• _Sezione del testo_:
========================================================================

Weiner ha ancora ragione a sottolineare che quel tipo di incrocio che è il genius loci è «come tutti gli incroci, pericoloso e spietato». Forse, il nostro geografo della genialità avrebbe potuto sottolineare di più questo carattere ambiguo e sospettoso del genius loci . È difficile non ricordare l’amara fine di Socrate ad Atene o, se è per quello, anche quella di Gesù in Palestina. Firenze ha cacciato molti dei suoi artisti inducendoli a una migrazione pressoché forzata. Il «fiorentino Galileo Galilei» (che così era definito politicamente: il nostro Carlo Emilio Gadda amava chiamarlo «il maligno pisano», in onore della riottosa città in cui aveva avuto i natali) doveva venir costretto all’abiura a Roma nel 1633 «per aver osato pensare in astronomia diversamente da come volevano i suoi censori domenicani e francescani», per dirla con le parole del poeta John Milton, suo appassionato ammiratore. I poeti a un tempo struggenti e raffinati dell’antica Cina dovevano troppo spesso venir umiliati da una burocrazia invadente e oppressiva.

========================================================================

• _Compito di lavoro A_:
Rispondi a queste domande sul brano dedicato al genius loci:
(i) In quale anno Galileo Galilei fu costretto all'abiura a Roma?
(ii) Con quale espressione Carlo Emilio Gadda amava chiamare Galileo?
(iii) Da che cosa venivano umiliati i poeti dell'antica Cina?
• _Compito di lavoro B_:
Scrivi il seguito del brano sul genius loci, riprendendo dopo l'ultima frase.
I dati provengono da un'altra fonte rispetto al testo.

========================================================================

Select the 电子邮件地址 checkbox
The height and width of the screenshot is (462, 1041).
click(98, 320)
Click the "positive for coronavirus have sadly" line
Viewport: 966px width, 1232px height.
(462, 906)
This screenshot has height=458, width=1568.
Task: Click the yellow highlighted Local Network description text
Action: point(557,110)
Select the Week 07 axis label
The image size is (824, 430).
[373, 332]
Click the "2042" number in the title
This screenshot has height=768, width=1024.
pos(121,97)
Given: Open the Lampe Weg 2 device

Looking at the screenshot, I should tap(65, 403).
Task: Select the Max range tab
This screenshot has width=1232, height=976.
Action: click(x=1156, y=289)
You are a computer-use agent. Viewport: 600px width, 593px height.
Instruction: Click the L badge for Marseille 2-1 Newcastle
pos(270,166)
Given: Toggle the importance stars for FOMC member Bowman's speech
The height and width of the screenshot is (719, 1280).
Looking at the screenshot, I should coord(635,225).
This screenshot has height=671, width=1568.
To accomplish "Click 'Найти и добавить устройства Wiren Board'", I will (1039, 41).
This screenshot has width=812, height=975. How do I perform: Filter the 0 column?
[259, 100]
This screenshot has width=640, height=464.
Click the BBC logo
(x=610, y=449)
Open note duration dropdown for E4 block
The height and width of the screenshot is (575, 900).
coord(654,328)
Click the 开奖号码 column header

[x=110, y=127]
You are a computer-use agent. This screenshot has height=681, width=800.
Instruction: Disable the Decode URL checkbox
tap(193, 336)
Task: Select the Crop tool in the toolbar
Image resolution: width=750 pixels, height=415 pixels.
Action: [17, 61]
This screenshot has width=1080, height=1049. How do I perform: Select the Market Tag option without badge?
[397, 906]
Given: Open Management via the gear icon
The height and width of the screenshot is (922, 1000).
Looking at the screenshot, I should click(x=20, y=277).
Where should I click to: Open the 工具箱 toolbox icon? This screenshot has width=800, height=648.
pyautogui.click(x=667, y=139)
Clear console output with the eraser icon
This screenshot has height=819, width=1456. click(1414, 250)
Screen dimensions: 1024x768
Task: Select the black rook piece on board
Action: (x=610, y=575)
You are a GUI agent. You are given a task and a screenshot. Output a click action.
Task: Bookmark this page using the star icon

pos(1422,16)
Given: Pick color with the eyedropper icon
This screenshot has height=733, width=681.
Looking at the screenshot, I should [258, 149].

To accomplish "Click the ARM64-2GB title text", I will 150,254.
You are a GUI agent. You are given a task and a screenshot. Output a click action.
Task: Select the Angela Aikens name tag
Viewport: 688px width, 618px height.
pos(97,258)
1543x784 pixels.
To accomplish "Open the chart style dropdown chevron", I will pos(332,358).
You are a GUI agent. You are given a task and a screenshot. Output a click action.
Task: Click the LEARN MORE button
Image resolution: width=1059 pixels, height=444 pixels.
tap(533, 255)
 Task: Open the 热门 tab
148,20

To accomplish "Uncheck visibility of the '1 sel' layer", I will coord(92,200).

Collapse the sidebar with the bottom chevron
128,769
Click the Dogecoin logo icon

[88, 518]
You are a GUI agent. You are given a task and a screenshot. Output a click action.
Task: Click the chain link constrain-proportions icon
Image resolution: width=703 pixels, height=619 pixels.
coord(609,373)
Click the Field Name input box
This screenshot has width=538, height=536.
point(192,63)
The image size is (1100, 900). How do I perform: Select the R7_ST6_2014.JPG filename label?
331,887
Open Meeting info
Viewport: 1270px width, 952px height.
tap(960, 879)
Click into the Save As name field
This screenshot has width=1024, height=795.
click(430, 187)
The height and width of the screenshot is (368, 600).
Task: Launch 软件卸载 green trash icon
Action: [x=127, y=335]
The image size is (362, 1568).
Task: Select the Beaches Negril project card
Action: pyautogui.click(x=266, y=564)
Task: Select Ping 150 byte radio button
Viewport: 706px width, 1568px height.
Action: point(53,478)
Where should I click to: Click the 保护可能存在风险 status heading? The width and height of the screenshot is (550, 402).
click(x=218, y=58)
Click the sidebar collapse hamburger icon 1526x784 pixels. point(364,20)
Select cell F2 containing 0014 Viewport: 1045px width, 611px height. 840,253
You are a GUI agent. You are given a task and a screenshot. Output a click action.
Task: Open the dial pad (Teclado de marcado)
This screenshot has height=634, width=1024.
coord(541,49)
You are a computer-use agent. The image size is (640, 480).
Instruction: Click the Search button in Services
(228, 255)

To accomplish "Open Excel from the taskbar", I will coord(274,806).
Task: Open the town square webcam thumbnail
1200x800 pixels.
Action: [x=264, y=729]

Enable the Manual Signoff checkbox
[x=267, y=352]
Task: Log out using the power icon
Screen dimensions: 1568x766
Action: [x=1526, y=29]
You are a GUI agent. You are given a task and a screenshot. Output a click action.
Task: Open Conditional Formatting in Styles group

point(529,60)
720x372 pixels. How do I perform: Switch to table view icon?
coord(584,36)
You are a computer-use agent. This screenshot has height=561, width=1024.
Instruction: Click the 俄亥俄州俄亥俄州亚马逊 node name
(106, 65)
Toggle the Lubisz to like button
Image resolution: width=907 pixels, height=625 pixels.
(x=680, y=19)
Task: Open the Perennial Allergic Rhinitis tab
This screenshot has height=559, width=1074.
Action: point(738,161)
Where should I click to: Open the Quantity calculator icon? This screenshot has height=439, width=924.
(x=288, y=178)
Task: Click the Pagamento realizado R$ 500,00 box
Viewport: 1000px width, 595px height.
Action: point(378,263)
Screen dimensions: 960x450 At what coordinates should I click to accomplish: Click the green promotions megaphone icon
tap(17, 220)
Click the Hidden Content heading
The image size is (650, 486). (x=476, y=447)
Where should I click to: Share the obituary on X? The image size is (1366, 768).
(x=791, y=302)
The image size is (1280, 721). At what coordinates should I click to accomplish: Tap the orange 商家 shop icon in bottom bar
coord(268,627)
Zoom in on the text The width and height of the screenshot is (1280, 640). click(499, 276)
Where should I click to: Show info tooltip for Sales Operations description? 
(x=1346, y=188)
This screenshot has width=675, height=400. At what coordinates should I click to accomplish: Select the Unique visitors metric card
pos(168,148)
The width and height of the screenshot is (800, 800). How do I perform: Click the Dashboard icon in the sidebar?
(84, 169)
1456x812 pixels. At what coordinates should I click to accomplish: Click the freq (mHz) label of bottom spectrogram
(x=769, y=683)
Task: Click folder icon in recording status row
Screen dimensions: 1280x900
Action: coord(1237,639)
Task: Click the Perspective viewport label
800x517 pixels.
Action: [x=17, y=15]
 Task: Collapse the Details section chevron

========================================================================

• _Soluzione esercizio A_:
(i) Nel 1633.
(ii) «il maligno pisano».
(iii) Da una burocrazia invadente e oppressiva.

• _Soluzione esercizio B_:
La stessa Edimburgo ove, come diceva Charles Darwin, uno poteva studiare geologia, biologia e medicina con maggior libertà che in qualsiasi scuola d’Inghilterra, rischiava di considerare i propri «illuministi» come troppo «pericolosi». Quanto a Vienna nel periodo che va dal successo musicale di Mozart alla «grande città» del primo Novecento, che accoglie Freud e che assiste alla sensualità della pittura di Gustav Klimt e alla severità della geometria architettonica di Adolf Loos, che vede fiorire la nuova filosofia di Ludwig Wittgenstein, non conteneva i germi di una perniciosa dissoluzione?
C’è una storia di cui Weiner non tratta e che, tuttavia, è importante raccontare, perché costituisce una specie di doppio, forse ancor più tragico e impressionante, del processo e morte di Socrate. In uno dei tanti caffè di Vienna avevano cominciato a riunirsi fisici, matematici, logici ed economisti, insofferenti del sapere tradizionale e decisi a un rinnovamento della filosofia alla luce delle grandi novità scientifiche che avevano cominciato a segnare il trapasso dall’Ottocento al Novecento. Nel 1922 in città era arrivato Moritz Schlick e grazie soprattutto al suo impegno doveva nascere il Circolo di Vienna, dedicato alla costituzione di un’autentica concezione scientifica del mondo.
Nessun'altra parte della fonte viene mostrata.